Jakarta, aktual.com – Lembaga swadaya masyarakat Yayasan Madani Berkelanjutan menemukan kebakaran lahan dan hutan (karhutla) berulang dari korporasi yang sama sejak 2015 hingga sekarang di Riau, dan mengklaim tidak ada program restorasi dari korporasi tersebut.

Dari 737 titik panas yang ditemukan di Riau periode Januari-Maret 2019, ada sebanyak 197 titik panas ditemukan di wilayah delapan perusahaan hutan tanaman industri (HTI). Dari 197 titik panas itu, 99 persen atau 195 titik panas berada di lahan gambut, yang terbesar terdapat di wilayah perusahaan SRL.

“Rata-rata itu ada yang terbakar dua tahun, ada yang sepanjang tahun. Ada dua perusahaan di HTI, HGU yang setiap tahun terbakar,” ujar Direktur Eksekutif Yayasan Madani Berkelanjutan Teguh Surya dalam konferensi pers, Jakarta, Selasa (2/7).
= = = = =
**Perintah Kerja 1:**
Menurut berita karhutla Riau, berapa titik panas yang ditemukan di wilayah delapan perusahaan hutan tanaman industri?
**Perintah Kerja 2:**
Tuliskan kembali bagian berita karhutla Riau yang dimulai pada "Jakarta, aktual.com – Lembaga" dan diakhiri pada "wilayah perusahaan SRL.".
**Perintah Kerja 3:**
Teruskan berita karhutla Riau setelah kalimat terakhirnya.
= = = = =
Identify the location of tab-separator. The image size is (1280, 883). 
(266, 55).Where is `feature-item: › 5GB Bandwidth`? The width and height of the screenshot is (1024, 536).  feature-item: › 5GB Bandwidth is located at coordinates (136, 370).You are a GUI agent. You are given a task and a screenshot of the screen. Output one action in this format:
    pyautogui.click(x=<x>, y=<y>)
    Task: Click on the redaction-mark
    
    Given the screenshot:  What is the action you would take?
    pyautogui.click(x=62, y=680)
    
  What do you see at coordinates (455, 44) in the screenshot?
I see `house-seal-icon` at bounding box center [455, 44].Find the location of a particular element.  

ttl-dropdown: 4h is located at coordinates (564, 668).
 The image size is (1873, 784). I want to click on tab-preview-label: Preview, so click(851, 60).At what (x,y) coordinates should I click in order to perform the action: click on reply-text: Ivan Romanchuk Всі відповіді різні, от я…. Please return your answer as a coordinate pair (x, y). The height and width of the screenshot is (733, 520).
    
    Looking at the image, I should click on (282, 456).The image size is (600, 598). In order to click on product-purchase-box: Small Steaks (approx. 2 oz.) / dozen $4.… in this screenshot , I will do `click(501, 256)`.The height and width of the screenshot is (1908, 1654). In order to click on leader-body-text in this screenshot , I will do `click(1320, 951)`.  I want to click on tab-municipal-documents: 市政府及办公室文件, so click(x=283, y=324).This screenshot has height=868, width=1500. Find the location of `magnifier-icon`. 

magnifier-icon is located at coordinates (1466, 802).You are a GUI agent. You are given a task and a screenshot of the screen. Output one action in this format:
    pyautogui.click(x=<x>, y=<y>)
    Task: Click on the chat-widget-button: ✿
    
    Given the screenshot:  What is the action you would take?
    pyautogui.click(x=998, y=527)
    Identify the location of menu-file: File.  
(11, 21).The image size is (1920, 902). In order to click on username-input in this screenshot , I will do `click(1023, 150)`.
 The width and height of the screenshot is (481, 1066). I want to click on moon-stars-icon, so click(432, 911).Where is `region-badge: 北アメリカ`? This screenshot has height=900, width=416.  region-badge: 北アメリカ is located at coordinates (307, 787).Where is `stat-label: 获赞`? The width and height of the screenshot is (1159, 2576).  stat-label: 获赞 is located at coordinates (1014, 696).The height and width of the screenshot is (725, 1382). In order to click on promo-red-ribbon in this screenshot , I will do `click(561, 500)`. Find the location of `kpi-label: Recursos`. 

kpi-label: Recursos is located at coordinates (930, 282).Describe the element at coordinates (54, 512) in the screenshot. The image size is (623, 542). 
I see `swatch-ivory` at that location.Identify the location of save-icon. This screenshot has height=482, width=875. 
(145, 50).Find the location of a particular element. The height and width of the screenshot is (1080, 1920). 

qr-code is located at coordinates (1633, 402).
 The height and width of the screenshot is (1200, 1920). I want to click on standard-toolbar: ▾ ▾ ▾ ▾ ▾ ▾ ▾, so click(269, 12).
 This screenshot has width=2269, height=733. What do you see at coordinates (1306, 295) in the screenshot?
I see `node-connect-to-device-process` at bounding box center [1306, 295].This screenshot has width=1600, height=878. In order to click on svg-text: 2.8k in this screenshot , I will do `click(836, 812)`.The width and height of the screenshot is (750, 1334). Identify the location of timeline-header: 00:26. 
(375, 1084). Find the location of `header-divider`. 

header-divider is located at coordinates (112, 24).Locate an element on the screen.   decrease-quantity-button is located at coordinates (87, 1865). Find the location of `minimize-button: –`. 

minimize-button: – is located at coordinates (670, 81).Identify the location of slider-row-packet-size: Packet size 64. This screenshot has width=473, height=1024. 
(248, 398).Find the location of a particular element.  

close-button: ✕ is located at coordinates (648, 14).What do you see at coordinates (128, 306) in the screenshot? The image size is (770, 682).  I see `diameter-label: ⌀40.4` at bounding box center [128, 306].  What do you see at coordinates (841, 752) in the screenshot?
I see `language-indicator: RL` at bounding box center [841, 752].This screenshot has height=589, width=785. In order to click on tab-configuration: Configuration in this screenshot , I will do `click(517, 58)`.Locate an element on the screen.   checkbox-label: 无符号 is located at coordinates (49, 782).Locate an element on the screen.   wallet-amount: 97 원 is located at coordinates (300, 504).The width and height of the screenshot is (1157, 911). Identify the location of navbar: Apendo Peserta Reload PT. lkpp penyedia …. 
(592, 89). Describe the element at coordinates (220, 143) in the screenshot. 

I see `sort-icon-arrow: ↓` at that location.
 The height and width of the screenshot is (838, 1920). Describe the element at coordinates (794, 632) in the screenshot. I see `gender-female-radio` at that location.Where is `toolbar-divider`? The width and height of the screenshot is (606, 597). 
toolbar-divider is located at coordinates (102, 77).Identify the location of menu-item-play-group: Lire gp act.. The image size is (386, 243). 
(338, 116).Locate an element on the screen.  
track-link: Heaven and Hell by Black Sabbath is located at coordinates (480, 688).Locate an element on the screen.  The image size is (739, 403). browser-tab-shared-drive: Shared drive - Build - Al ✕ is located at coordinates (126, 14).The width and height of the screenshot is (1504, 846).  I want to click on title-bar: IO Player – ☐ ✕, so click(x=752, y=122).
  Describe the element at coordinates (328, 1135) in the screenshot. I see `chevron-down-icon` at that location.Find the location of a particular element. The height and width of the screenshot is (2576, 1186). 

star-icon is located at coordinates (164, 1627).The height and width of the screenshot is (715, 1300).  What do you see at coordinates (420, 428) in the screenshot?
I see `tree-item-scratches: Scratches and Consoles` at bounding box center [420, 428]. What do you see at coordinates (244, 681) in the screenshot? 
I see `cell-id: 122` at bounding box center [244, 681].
= = = = =
**Jawaban Latihan 1:**
197 titik panas.

**Jawaban Latihan 2:**
Jakarta, aktual.com – Lembaga swadaya masyarakat Yayasan Madani Berkelanjutan menemukan kebakaran lahan dan hutan (karhutla) berulang dari korporasi yang sama sejak 2015 hingga sekarang di Riau, dan mengklaim tidak ada program restorasi dari korporasi tersebut.

Dari 737 titik panas yang ditemukan di Riau periode Januari-Maret 2019, ada sebanyak 197 titik panas ditemukan di wilayah delapan perusahaan hutan tanaman industri (HTI). Dari 197 titik panas itu, 99 persen atau 195 titik panas berada di lahan gambut, yang terbesar terdapat di wilayah perusahaan SRL.

**Jawaban Latihan 3:**
“Semua terbakar dan tidak ada satu program restorasi di situ, sementara pemerintah Joko Widodo dengan jelas (memerintahkan) harus ada penegakan hukum,” kata Teguh.

Jumlah kejadian titik panas pada area konsesi hak guna usaha (HGU) adalah sebanyak 119 titik, dengan jumlah titik terbanyak terdapat pada konsesi milik perusaaan PT SSS dengan 38 titik panas dan PT SDA dengan 24 titik panas.

Guru Besar Fakultas Kehutanan Institut Pertanian Bogor Prof. Bambang Hero mengatakan pentingnya memastikan korporasi benar-benar telah melakukan upaya restorasi gambut dengan mengikuti standar yang ada, yang menjadi kunci untuk mengawal agar target penurunan emisi 29 persen pada 2030 tercapai.

“Jika wilayah konsesi sudah dinyatakan masuk wilayah prioritas restorasi, seharusnya pada tahun keempat konsesinya sudah direstorasi. Kenyataannya, wilayah konsesi masih menjadi biang kerok. Ini harus segera dicari penyelesaiannya,” ujarnya.

Dalam memastikan kepatuhan korporasi, Badan Restorasi Gambut (BRG) dan Kementerian Lingkungan Hidup dan Kehutanan seharusnya bersinergi seperti kepingan “puzzle” yang saling melengkapi..

Sementara itu, Direktur Eksekutif Sawit Watch Inda Fatinaware menyoroti adanya wilayah yang dikuasai masyarakat dalam areal konsesi sawit dan hutan tanaman industri yang kembali terbakar di Riau.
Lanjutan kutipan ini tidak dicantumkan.